Evals & Logs
Updated
by Santiago Cardona
Turn.io integrates with Maxim to give you real-time monitoring and evaluation of your AI-powered journeys. Once connected, every AI interaction in your journeys is automatically traced and sent to Maxim, where you can review logs, run evaluations, and improve your AI agents over time.
What are AI Logs?
AI Logs capture every interaction between your users and the AI blocks in your Journeys. Each log records what the user said, how the AI responded, and the underlying details like which model was used and how long it took. This gives you full visibility into how your AI agents are performing in production.

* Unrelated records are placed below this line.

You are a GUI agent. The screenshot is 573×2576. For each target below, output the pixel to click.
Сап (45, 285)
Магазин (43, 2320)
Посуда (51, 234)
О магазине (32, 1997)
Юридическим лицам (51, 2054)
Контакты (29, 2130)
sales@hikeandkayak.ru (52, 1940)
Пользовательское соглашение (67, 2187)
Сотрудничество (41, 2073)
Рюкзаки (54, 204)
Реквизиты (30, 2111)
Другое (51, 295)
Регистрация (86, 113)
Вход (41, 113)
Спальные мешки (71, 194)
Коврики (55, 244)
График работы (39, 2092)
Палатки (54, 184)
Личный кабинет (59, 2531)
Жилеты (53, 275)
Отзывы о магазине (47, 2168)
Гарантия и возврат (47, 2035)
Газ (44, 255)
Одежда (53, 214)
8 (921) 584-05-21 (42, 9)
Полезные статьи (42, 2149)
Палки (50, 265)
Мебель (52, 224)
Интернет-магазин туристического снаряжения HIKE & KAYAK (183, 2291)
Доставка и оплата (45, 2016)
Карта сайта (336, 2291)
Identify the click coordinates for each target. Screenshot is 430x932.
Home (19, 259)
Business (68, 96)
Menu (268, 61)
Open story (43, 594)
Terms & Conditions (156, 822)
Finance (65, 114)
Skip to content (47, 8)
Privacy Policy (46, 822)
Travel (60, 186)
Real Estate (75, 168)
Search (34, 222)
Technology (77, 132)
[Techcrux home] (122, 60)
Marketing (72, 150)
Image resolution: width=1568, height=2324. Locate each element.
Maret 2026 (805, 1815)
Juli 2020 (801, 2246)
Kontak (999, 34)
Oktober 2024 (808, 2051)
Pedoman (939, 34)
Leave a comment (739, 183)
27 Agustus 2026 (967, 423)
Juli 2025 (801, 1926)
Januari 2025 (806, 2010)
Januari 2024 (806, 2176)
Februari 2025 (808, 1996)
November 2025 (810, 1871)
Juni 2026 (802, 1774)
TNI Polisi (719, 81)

In Maxim, logs are organized as:
- Traces — Individual AI interactions (a single question and response).
- Sessions — Full multi-turn conversations that group related traces together.
What are AI Evaluations?
Evaluations let you automatically assess the quality of your AI responses. Instead of manually reading through every conversation, you can set up evaluators that score responses for things like bias, clarity, relevance, tone, or safety.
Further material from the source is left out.